Print PageSince trees are sessile organisms, crown plasticity plays an important role in maximizing resource capture especially when canopy gaps are created in forests. The determinants of crown plasticity are, however, largely unexplored. Although the slow branch growth in mature trees suggests that they are less plastic compared to smaller trees, it is unknown whether declining growth is primarily a consequence of growing larger (e.g. owing to increasing support costs either at branch or tree level), or getting older (e.g. owing to senescence or increased allocation to reproduction or defense).
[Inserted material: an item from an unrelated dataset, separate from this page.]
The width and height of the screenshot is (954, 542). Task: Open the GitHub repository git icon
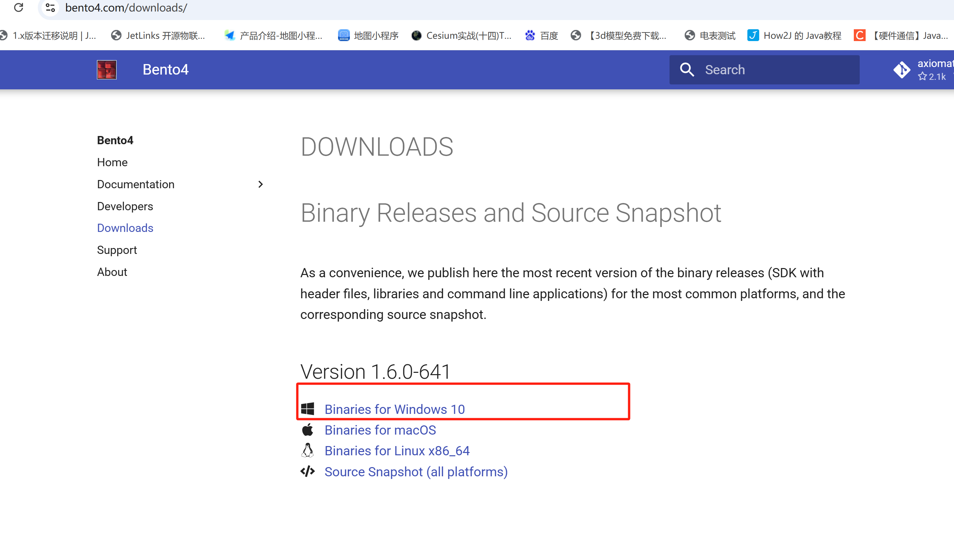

In this study, I examined the relationships between tree diameter at breast height and age and lateral branch growth (estimated retrospectively using a canopy lift) in three tolerant tree species (e.g. sugar maple, yellow birch, and beech) into canopy gaps. I also examined the relationships between shade tolerance, tree height, branch length, light availability and lateral branch growth.
Results/Conclusions
I found that branch growth into gaps declined significantly (p<0.05) with DBH for sugar maple and yellow birch, independently of increases in height, branch length and gap light. This result suggests that the decline is not caused by increased support costs or senescence; rather it might be driven by ontogenetic processes, such as allocation to reproduction or defense, both of which could increase with size, but not necessarily with age. I also observed that branch growth into gaps varied significantly (p<0.01) between species with varying shade tolerance: the highest magnitude of branch growth was observed in mid-tolerant yellow birch (11 cm year-1) followed by tolerant beech and sugar maple (7 and 5 cm year-1). The branch growth information obtained in this study should assist foresters to choose environmentally benign harvesting practices that might be conducive to the sustenance of both tolerant and less-tolerant species in forest stands.